Gardeners: check your potatoes for blight

PALMER — Gardeners should check their potatoes for late blight, a fungus-like disease that showed up earlier this week in the latest crop.

Cooperative Extension Service of the University of Alaska Fairbanks reports it has worked with farmers to stop the spread of the blight in the commercial realm.

“It’s just an isolated incidence and it’s been well taken care of on the farms, but the problem is if it’s gotten into people’s gardens, a lot of gardeners will reuse their seed potatoes from the previous year,” said Stephen Brown, Mat-Su/Copper River District agriculture agent for the service and author of the press release. “Late blight can really hurt the industry and we want to make sure the gardeners don’t contribute to that.”

Indeed, he estimated the damage from late blight that is allowed to spread could run to the hundreds of thousands of dollars. The blight is not harmful to humans, but causes potato plants to die and potatoes to rot in storage.

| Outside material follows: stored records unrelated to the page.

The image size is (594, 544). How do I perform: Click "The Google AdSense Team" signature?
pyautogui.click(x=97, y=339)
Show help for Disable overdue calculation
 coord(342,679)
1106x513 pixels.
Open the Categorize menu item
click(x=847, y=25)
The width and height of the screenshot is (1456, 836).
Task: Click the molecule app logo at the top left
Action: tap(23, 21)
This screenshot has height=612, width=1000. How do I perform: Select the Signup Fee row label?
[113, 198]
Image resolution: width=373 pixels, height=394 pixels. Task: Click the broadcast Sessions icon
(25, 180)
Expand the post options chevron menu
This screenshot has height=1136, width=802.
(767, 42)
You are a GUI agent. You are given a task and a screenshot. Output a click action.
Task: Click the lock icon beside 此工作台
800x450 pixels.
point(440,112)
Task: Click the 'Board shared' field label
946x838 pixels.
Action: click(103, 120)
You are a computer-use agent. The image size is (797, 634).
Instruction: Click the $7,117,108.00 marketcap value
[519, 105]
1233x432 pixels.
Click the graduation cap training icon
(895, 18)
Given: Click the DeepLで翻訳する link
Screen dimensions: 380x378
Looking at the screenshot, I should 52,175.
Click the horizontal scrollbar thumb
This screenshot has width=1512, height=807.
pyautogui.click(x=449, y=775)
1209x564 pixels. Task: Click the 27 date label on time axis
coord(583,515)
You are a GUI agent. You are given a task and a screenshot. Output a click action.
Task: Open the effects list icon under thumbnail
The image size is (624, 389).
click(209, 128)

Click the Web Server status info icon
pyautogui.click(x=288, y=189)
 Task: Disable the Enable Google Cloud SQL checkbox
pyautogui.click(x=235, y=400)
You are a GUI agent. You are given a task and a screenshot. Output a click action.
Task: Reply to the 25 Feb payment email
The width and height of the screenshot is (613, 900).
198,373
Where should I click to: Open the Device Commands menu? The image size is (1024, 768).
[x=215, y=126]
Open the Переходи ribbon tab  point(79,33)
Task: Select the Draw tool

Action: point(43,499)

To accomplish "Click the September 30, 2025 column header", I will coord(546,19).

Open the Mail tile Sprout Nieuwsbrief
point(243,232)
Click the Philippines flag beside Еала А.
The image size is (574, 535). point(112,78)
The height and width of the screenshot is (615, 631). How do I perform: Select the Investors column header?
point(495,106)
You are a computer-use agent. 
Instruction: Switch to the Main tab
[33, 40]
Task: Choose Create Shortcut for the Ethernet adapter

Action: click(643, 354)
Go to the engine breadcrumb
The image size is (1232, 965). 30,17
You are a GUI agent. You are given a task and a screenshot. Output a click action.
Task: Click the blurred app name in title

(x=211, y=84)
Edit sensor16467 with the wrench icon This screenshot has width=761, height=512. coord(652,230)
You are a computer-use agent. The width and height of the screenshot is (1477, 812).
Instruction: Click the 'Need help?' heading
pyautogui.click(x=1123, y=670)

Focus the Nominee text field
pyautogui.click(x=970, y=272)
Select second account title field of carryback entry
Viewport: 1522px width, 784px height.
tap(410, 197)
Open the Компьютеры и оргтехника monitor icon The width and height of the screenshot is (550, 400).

“Late blight is a fungus-like disease and was responsible for the infamous Irish potato famine of the mid-1800s,” the release says. “It attacks potatoes, tomatoes and other members of the nightshade family including petunia flowers.

“The conditions that favor the formation of late blight are foggy rainy days with temperatures between 50 and 80 degrees. This pretty much describes the summer of 2011 and is the weather we should expect through September. A hard frost and freezing temps will kill the disease.”

Symptoms of late blight include:

• A brown-to-black lesion on the stems or leaves of a plant.

• Gray-white spores on the underside of leaves.

• Potatoes with granular, reddish-brown infections on the outer layers.

The extension office recommends gardeners who find their plants infected kill the plants as well as all potatoes within 100 feet of them. Since it takes a week for the disease to develop, nearby plants that look fine are likely already infected.

“Flame weeders are probably the best way to destroy the plants. Other options include bagging the plants and placing them in a landfill. Do not compost plants contaminated with late blight,” according to the press release.

Gardeners with healthy potatoes looking for protection from the blight can try commercial fungicides containing Chlorothalonil. The extension warns to check labels, though, to make sure it is used properly and that it’s the correct product.

“If the plant you’re a treating is not listed on the label, do not use that product,” the release says. “Prevention options are more limited for organic gardeners, but copper-based products have been shown to provide protection.”

For next year’s growing season, the cooperative extension offers some pieces of advice to keep 2012 blight-free:

• Plant only Alaska-grown, certified disease-free seed potatoes. Don’t use potatoes you pick up in the produce aisle at the grocery store.

• Destroy any diseased plants.

• Be careful with tomatoes. Seeds can’t transmit blight, but transplants can. Make sure to use Alaska transplants.

• Soaker hoses or other irrigation systems that keeps leaves as dry as possible are ideal. Blight thrives on moist leaves in high-humidity environments.